The USD/CAD pair is experiencing upward movement as the Canadian Dollar (CAD) faces downward pressure in anticipation of the Bank of Canada (BoC) interest rate decision. With expectations of a significant interest rate cut of 50 basis points at the upcoming monetary policy meeting, the CAD is being influenced by decreasing price pressures, declining labor growth, and household spending. Additionally, lower crude Oil prices are impacting the commodity-linked Loonie Dollar, as Canada is a major Oil exporter to the US.
Last week saw a more than 7% decrease in crude Oil prices due to various factors such as slowing economic growth in China and easing Middle-East tensions. Currently, West Texas Intermediate (WTI) Oil price is trading around $69.00 per barrel. These lower Oil prices continue to put pressure on the CAD, further contributing to the USD/CAD pair’s gains.
On the other hand, the US Dollar (USD) is receiving support as the odds of further aggressive rate cuts by the US Federal Reserve (Fed) are fading. Recent data has shown the resilience of the US economy, increasing the likelihood of a nominal rate cut by the Fed in November. The probability of a 25-basis-point rate cut in November, according to the CME FedWatch Tool, has risen to 99.3%, reflecting this sentiment.
Key factors that drive the Canadian Dollar include the level of interest rates set by the Bank of Canada, the price of Oil, Canada’s economy, inflation, and Trade Balance. Additionally, market sentiment, particularly risk appetite, can influence the value of the CAD. The health of the US economy, as Canada’s largest trading partner, also plays a crucial role in determining the strength of the Canadian Dollar.
The Bank of Canada plays a significant role in shaping the value of the Canadian Dollar by setting interest rates and influencing credit conditions through quantitative easing or tightening. The BoC aims to maintain inflation within a specific range by adjusting interest rates, with higher interest rates generally being positive for the CAD. Higher Oil prices, due to Canada’s reliance on Oil exports, can also impact the CAD’s value, as well as inflation rates and economic indicators like GDP, employment, and consumer sentiment surveys.

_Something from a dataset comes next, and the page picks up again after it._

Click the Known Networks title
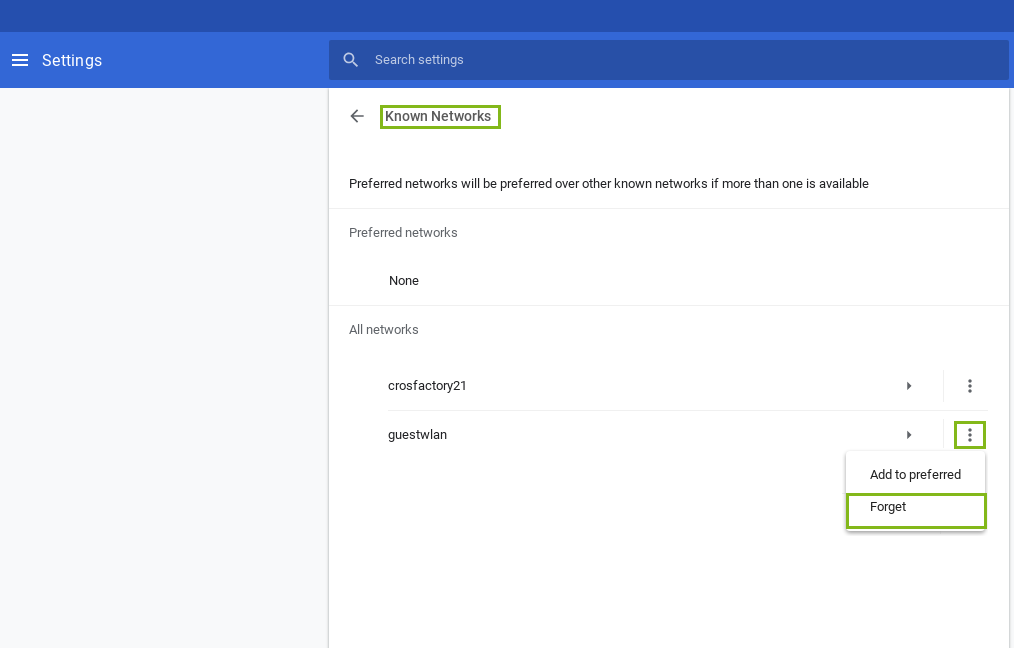 [440, 116]
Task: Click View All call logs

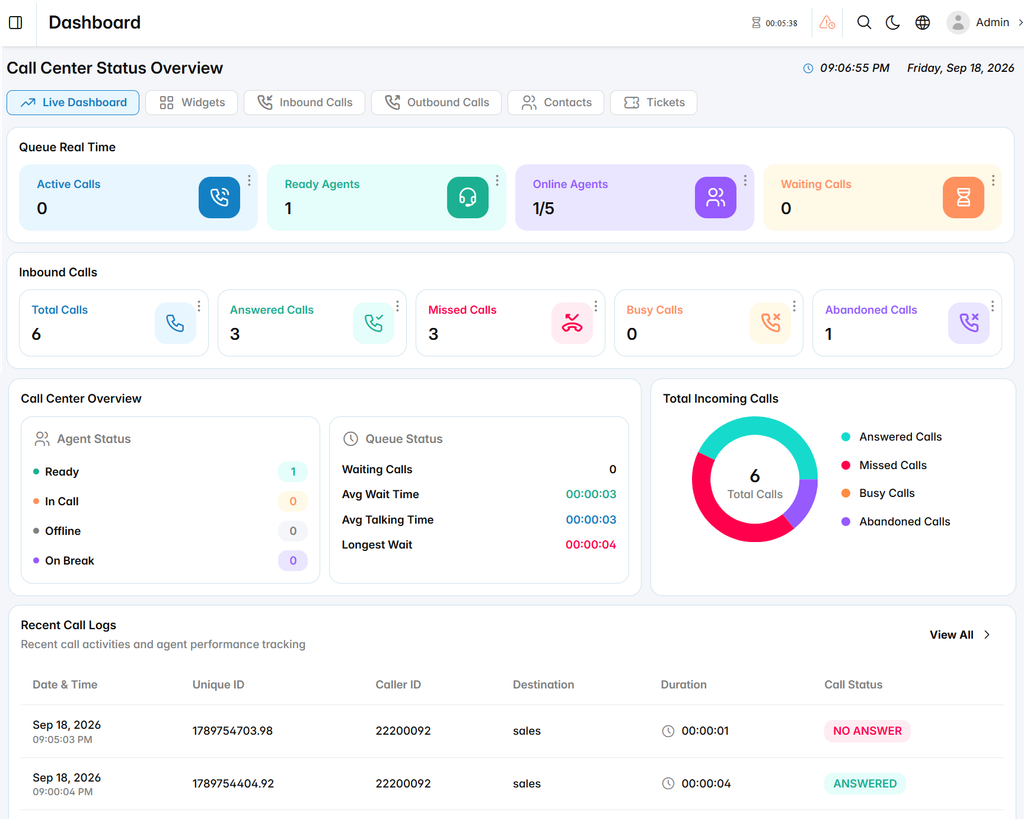Action: (960, 635)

Overall, the USD/CAD pair is responding to various factors such as the upcoming BoC interest rate decision, lower Oil prices, and the strength of the US economy. These elements are shaping market sentiment and influencing the movement of the Canadian Dollar against the US Dollar. As the situation continues to evolve, traders and investors will closely monitor developments to make informed decisions regarding their positions in the forex market.